Now, let's work through my parents' potential genotypes. (Note: in the following "non-carrier" means not heterozygous. Strictly, this lumps together homozygous wild-type (AA) and homozygous affected (aa) individuals, but for rare diseases the aa frequency is negligible and the distinction doesn't matter.)
- Both parents non-carriers
- Prior probability: $p^2$
- Probability I'm a non-carrier given this scenario = 1
- Probability my siblings are non-carriers = 1
- One parent's a carrier, one's a non-carrier:
- Prior probability: $2pq$
- Probability I'm a non-carrier given this scenario = 1/2
- Probability my siblings are non-carriers = 1/2
- Both of my parents were carriers
- Prior probability: $q^2$
- Probability I'm a non-carrier given this scenario = 1/4
- Probability my siblings are non-carriers = 1/4
Now, Bayes' theorem says that
P(parental genotype | I'm a non-carrier) =
P(I'm a non-carrier | parental genotype)
* P(parental genotype) / P(I'm a non-carrier)
We have P(I'm a non-carrier) = $p^2\cdot1 + 2pq\cdot\frac{1}{2} + q^2\cdot\frac{1}{4}=p^2+pq+q^2/4$.
Therefore, we have:
- P(both parents non-carriers | Me non-carrier) = $\frac{p^2}{p^2+pq+q^2/4}$
- P(one parent carrier | Me non-carrier) = $\frac{pq}{p^2+pq+q^2/4}$
- P(both carrier | Me non-carrier) = $\frac{q^2}{4}\frac{1}{p^2+pq+q^2/4}$
Now,
P(sib non-carrier) = Σ[P(sibling is non-carrier | parental genotype) * P(parental genotype | I'm a non-carrier)]
plugging it all in we get: $$ P(\textrm{sib non-carrier}) = \frac{p^2 + pq/2 + q^2/16}{p^2+pq+q^2/4} $$
The numerator and denominator are both perfect squares: $p^2 + pq/2 + q^2/16 = (p+q/4)^2$ and $p^2+pq+q^2/4=(p+q/2)^2$, so this simplifies to
$$ P(\textrm{sib non-carrier}) = \left(\frac{p+q/4}{p+q/2}\right)^2 $$
Note that this derivation assumes full siblings sharing both parents; the update differs for half-siblings.
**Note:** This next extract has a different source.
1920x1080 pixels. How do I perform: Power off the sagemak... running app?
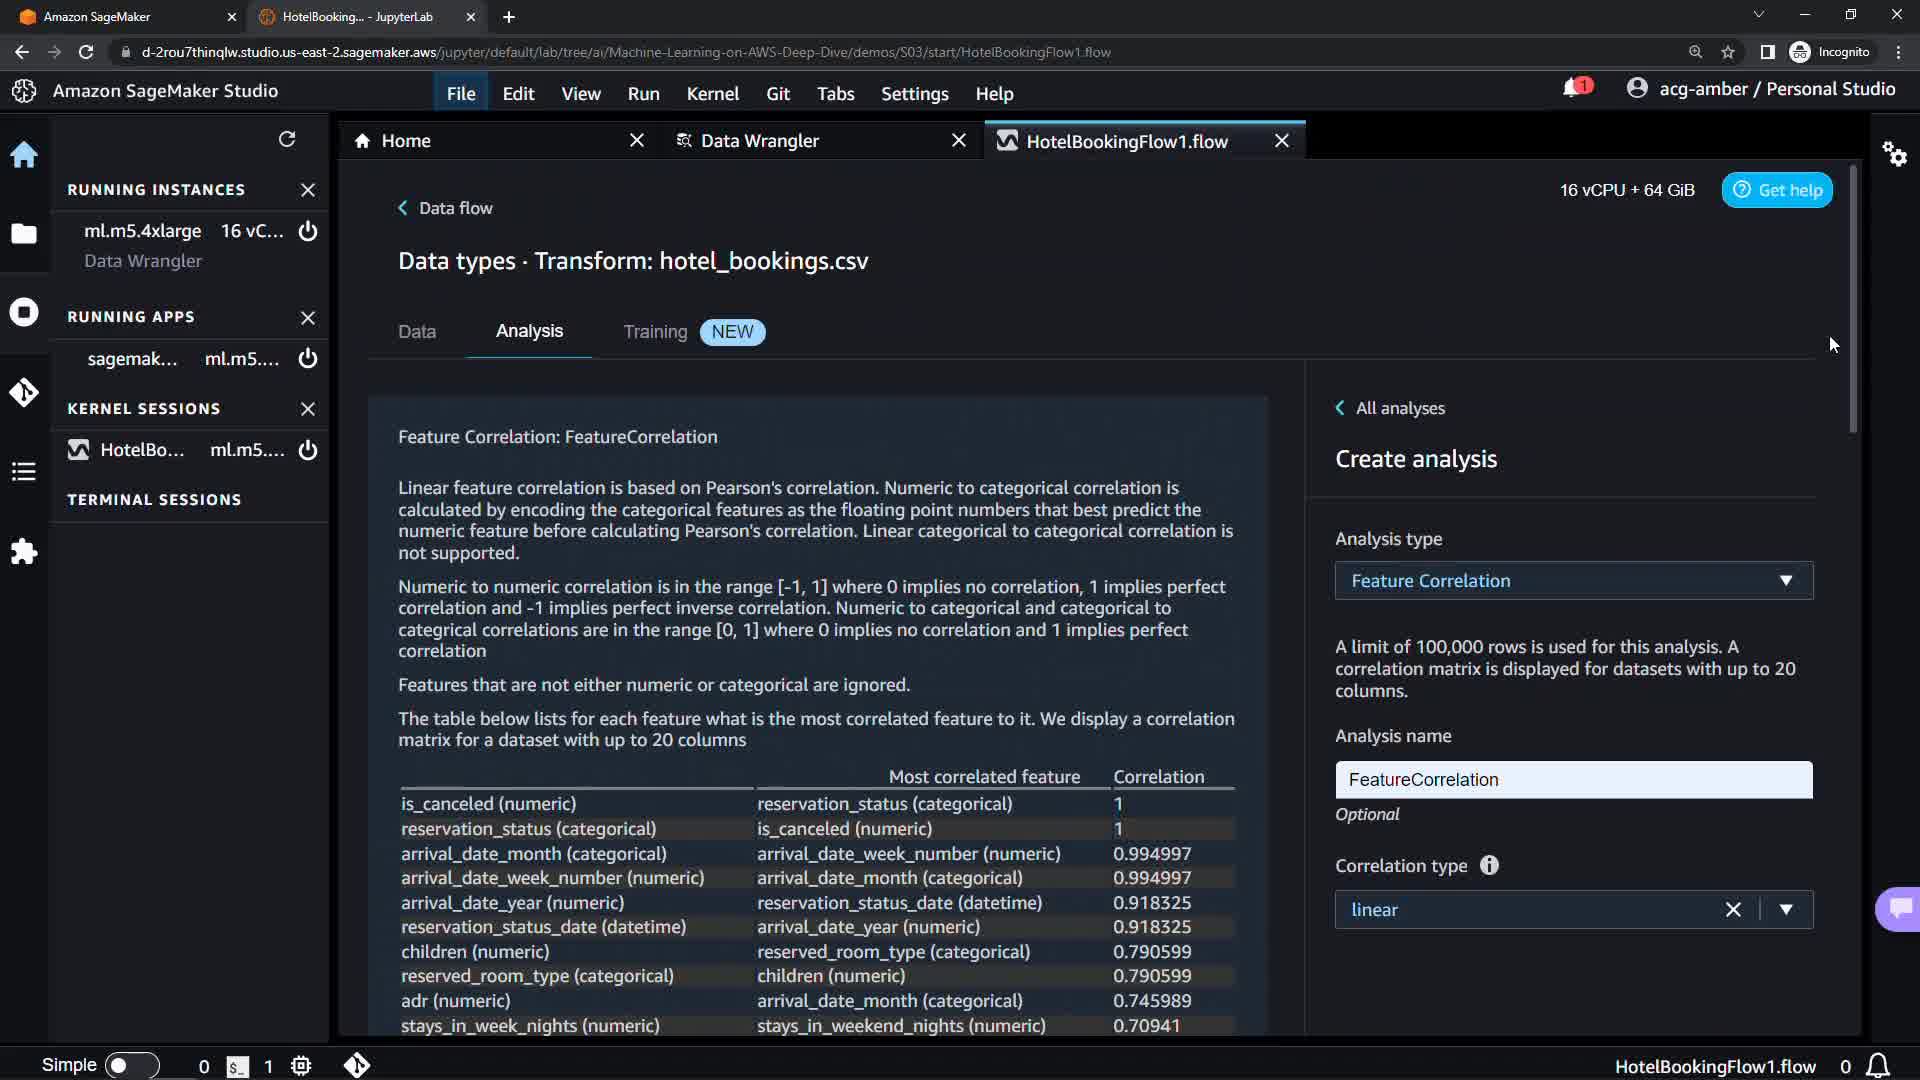[308, 359]
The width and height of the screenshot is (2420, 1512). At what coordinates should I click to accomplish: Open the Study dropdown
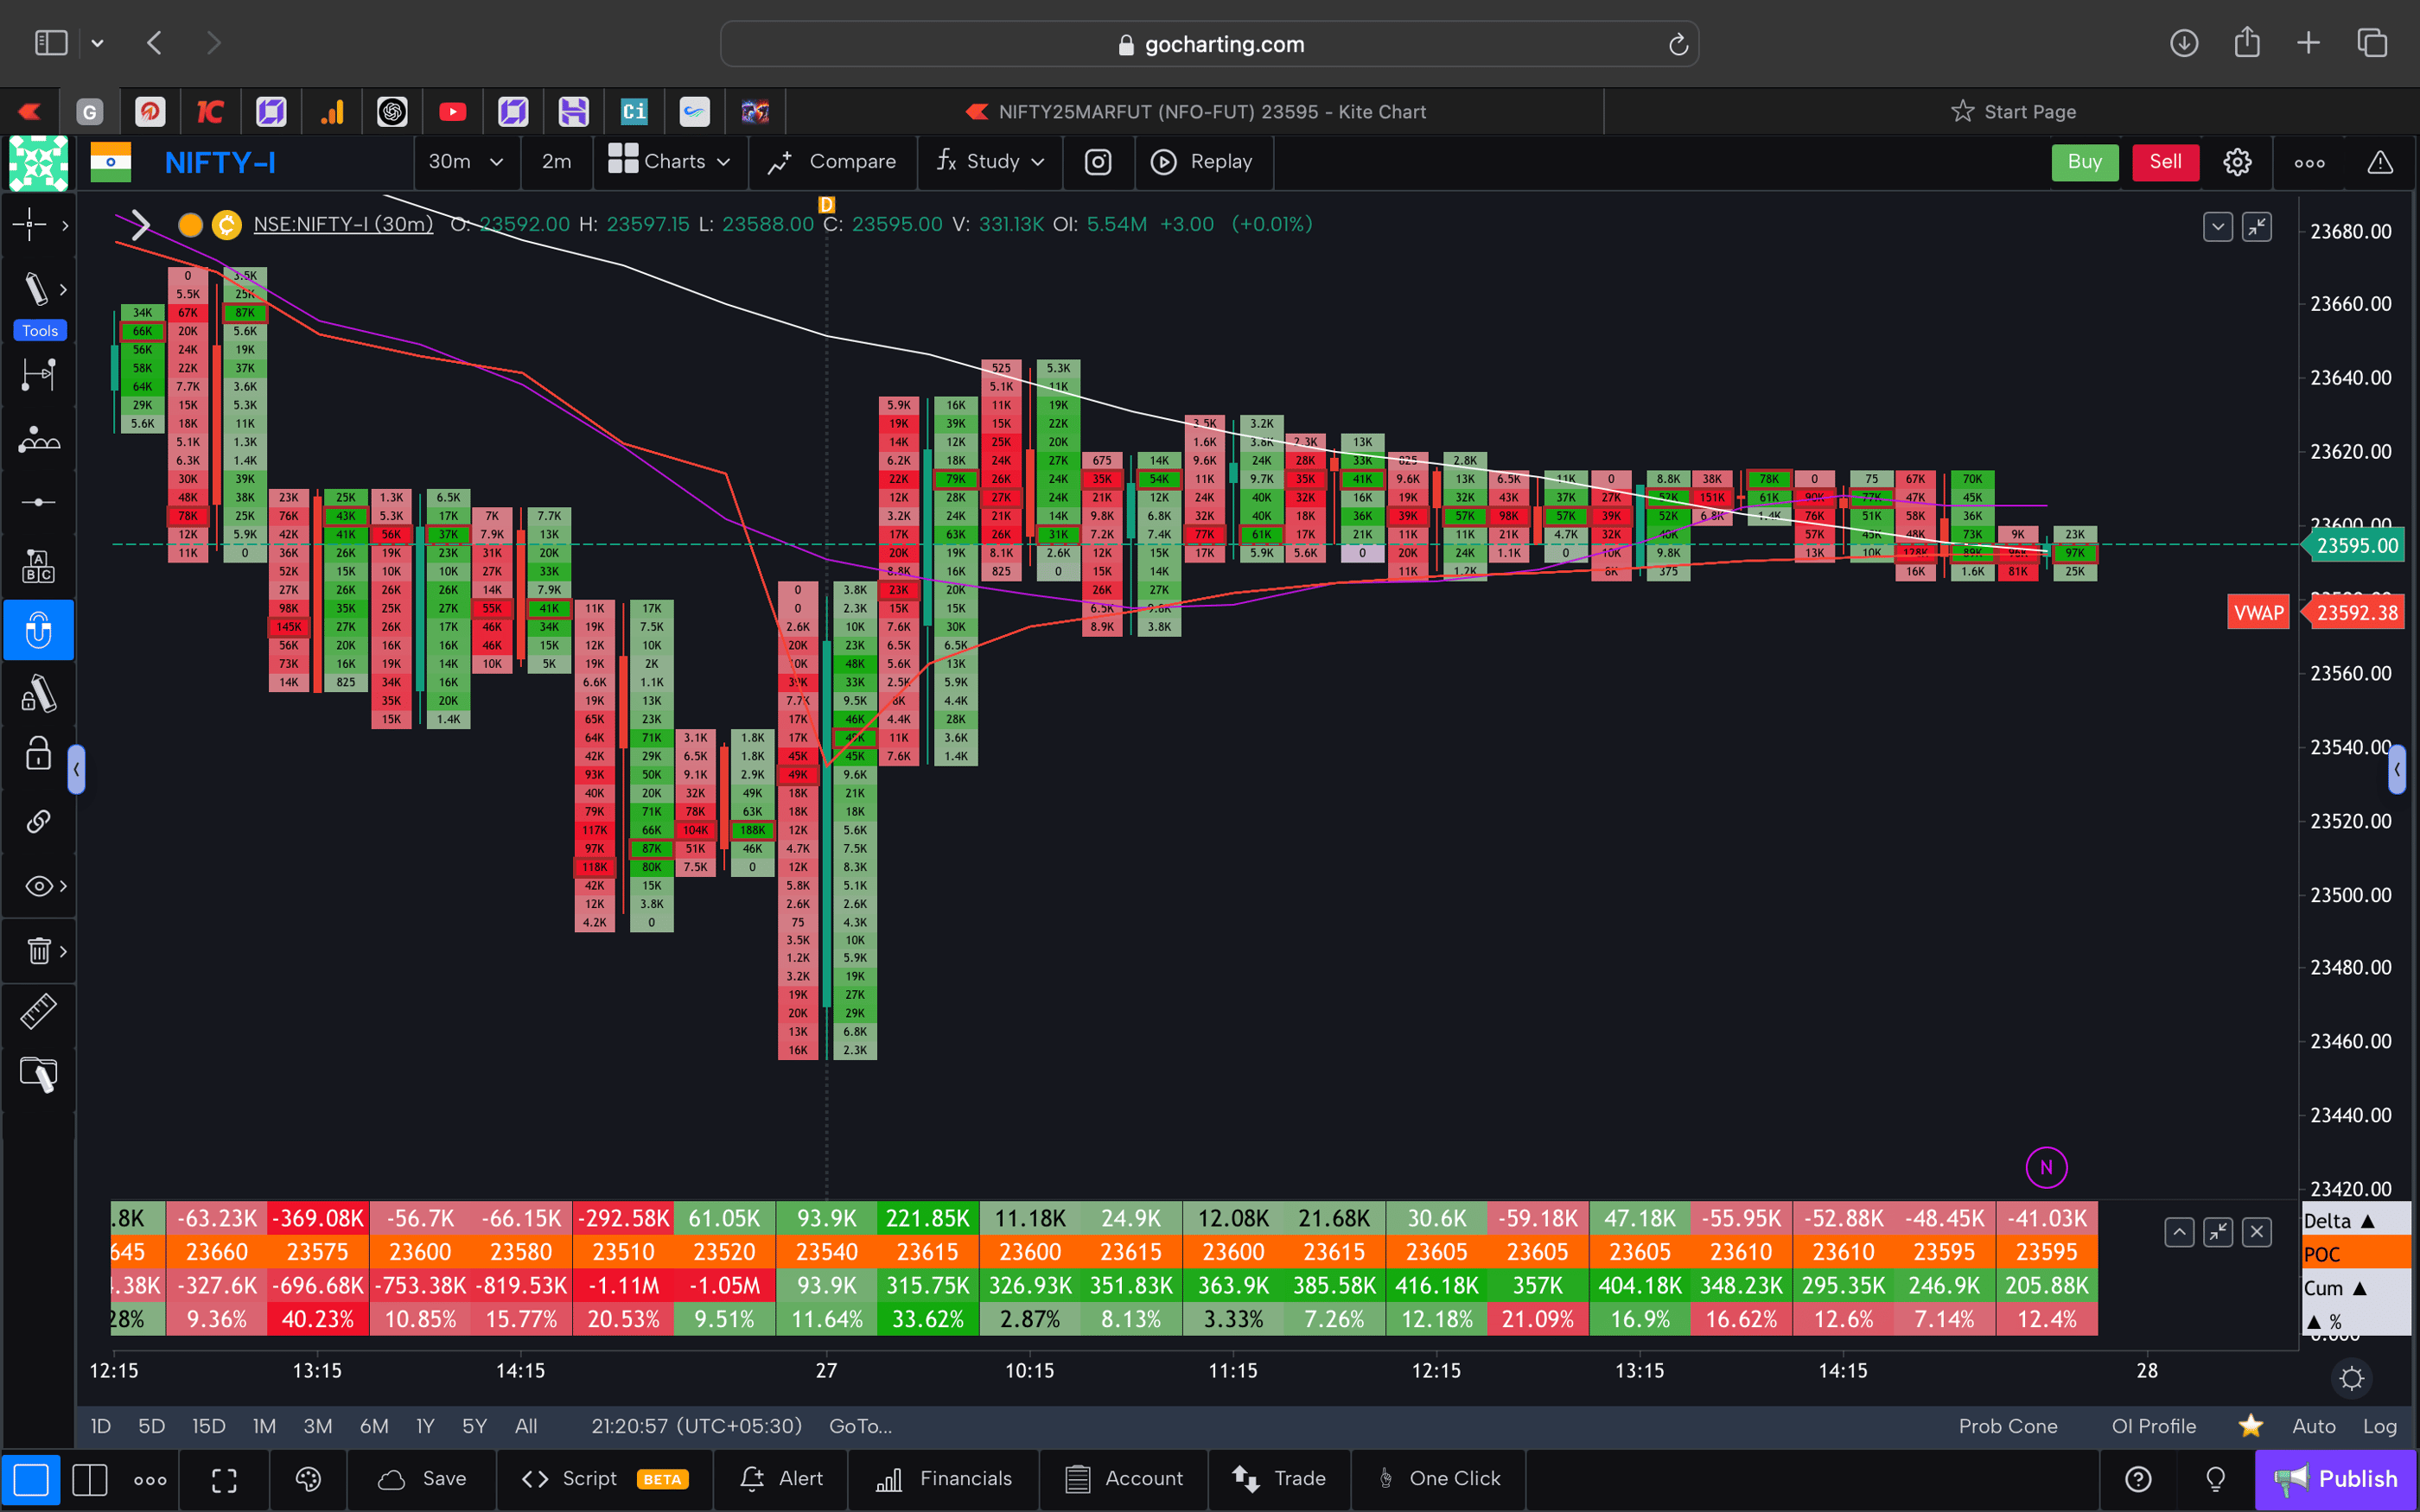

A mutation I don't have is Sandhoff disease which has a carrier frequency of between 1:310 to 1:276
Choosing the higher value, q=1/276, we plug and chug to get P(sib non-carrier)=99.8%. Before I did this test, the population base rate gives the prior odds that my siblings would be non-carriers: p=99.6%. So the test represents a 0.2pp update for them.
Plotting the magnitude of the update across all possible carrier frequencies gives us a sense of when negative results start to matter:
set terminal svg size 800,500 font "Arial,14"
set output "autosomal-recessive-bayesian-update.svg"
set xrange [0:1]
set xlabel "Frequency"
set ylabel "Update given I'm not a carrier (pp)"
plot 100*((((1-x)+x/4)/((1-x)+x/2))**2 - (1-x)) t ""
From this we see that we'd need a carrier frequency of 20-40% before we got significant updates.
We can also use this to double-check our work. At 0% frequency the update goes to 0 as it should. At the other extreme, consider q=99.99%. In this case both parents are almost certainly carriers, and my sibling's prior probability of being a non-carrier is essentially p ≈ 0%. My negative test is surprising — it's strong evidence that the Aa × Aa parental cross can produce wild-type offspring — and bumps the sibling's posterior up to roughly 25%, an update of about 25pp.